Ah Yes, the Infernal "Scientific Elite"

Nothing quite like a good conspiracy theory to get one started in the morning, eh?

The upper echelons of the scientific community were yesterday accused of "usually being wrong" and guilty of "a systematic resistance to discovery", at the Guardian Hay book festival.

The attack came from Nigel Calder, author of Magic Universe: the Oxford guide to modern science, a tome weighing more than the latest Harry Potter book and shortlisted for the 2003 Aventis science book awards. Calder, whose swipe was a rare example of a science writer biting the hand that feeds him, was among the first journalists to work on New Scientist magazine when it was launched in the mid-1950s and went on to become its editor.

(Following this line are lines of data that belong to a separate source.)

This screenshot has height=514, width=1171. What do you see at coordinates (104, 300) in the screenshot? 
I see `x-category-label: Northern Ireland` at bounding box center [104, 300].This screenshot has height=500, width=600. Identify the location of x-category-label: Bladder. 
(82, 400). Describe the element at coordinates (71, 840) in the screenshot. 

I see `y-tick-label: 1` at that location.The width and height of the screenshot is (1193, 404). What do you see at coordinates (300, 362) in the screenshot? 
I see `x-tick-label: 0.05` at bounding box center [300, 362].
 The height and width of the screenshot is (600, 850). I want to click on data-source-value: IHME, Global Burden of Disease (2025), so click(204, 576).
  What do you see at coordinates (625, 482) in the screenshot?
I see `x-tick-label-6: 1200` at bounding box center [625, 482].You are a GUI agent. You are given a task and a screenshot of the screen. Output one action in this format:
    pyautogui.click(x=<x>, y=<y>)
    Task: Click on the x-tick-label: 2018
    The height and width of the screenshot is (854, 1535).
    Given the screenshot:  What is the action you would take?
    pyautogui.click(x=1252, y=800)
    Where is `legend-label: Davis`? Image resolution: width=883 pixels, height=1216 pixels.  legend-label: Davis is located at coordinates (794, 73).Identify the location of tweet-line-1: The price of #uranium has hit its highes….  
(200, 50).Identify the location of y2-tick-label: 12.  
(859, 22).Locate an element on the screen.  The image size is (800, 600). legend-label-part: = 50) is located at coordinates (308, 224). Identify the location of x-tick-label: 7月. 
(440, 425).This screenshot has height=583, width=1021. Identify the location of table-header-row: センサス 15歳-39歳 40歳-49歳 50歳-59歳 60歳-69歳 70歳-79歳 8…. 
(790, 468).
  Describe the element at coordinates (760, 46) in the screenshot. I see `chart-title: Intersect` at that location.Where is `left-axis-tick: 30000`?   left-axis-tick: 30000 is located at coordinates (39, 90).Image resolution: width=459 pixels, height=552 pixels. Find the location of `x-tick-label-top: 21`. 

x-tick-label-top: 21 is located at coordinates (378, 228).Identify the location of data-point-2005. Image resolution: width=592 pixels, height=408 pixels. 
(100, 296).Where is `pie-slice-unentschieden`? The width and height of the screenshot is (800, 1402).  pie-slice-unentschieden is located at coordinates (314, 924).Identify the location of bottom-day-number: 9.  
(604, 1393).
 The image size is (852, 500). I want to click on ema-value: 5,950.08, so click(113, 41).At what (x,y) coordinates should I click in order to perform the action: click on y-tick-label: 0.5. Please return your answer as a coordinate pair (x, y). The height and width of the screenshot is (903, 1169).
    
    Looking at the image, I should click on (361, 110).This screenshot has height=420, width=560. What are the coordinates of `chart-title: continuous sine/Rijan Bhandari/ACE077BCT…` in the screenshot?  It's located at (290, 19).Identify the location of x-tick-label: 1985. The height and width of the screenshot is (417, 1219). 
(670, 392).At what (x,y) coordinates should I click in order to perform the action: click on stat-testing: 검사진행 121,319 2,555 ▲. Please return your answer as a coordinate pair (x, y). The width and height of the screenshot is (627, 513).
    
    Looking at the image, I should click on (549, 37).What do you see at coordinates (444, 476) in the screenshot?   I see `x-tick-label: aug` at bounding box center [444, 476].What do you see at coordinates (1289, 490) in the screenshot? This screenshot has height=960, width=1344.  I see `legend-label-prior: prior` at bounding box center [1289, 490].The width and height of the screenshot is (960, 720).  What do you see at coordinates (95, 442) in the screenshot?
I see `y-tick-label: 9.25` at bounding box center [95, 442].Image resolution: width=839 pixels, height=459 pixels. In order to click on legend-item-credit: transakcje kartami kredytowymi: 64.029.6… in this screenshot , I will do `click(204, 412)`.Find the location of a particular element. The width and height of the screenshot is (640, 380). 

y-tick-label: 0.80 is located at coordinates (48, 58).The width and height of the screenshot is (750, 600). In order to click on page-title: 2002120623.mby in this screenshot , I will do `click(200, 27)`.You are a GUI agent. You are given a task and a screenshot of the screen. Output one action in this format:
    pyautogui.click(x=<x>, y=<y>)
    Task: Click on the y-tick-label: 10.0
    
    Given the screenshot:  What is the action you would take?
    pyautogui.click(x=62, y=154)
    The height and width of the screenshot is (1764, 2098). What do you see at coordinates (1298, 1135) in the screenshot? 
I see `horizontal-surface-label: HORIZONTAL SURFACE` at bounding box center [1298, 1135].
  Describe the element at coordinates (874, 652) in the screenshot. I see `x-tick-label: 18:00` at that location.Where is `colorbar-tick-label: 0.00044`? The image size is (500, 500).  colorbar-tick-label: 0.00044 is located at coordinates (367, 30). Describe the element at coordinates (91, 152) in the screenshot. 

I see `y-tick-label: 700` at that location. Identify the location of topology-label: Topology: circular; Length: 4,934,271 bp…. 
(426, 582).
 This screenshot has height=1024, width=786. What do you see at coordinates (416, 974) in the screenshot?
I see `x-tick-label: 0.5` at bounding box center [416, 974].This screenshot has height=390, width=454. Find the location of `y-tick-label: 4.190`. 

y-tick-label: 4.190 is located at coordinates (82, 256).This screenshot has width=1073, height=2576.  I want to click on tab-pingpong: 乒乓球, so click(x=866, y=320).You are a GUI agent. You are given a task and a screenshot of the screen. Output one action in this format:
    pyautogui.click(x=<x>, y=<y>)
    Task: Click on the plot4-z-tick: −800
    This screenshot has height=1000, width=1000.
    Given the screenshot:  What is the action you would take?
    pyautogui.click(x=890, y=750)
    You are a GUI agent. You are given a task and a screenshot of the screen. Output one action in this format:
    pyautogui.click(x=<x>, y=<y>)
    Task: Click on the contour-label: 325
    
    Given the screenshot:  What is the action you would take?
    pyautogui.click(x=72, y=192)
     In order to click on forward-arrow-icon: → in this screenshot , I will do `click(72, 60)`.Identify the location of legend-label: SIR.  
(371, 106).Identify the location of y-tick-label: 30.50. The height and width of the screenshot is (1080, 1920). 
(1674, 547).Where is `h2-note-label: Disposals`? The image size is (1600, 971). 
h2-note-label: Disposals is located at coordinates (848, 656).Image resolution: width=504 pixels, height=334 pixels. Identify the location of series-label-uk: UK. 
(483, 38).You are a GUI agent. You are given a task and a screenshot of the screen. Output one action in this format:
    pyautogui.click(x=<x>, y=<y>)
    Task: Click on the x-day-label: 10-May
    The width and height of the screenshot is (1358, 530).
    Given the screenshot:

The accusations went further than simply knocking scientists' confidence in their understanding of the world, though. Calder said the use of peer review, where established scientists decide what research gets published, and the use of review panels that hold the purse strings of university research, were exclusive and had the effect of hindering rather than encouraging new discoveries.

"It amounts to a systematic resistance to discovery," he said. Such "self-appointed clubs that claim to be experts" supported the publication and funding of mainstream work, rather than innovative science.

He said scientists were wilfully resisting pursuing certain lines of inquiry because they could upset the balance of science research. "The vast number of scientists are not even trying to do research that could lead to a Nobel prize because they don't want to rock the boat."

In other words, maverick researchers, by making discoveries that undermine the work being pursued by the scientific elite, could cause ripples many at the top would rather not witness. "The top people may be toppled from their perches and people may lose their jobs," Calder said.
This rant by Mr. Calder scores very highly on John Baez' crackpot index - we have the standard dig at "self appointed" individuals with puffed up claims to "expertise", the false dichotomy between "mainstream" (i.e, "establishment") and "innovative" science, the accusations of elitism and exclusivity, the attack on peer review as some sort of conservative old-boys' club (one wonders just what mechanism Mr. Calder would propose for screening good research from trash) - about the only things missing here are outright denunciations of individuals as "jackbooted thugs" and references to "Einstien" or "Feynmann." Someone really ought to initiate the Grauniad's science correspondent into the mysteries of the world of psychoceramics, so that we may be spared future propagation of this sort of crackpottery as "news."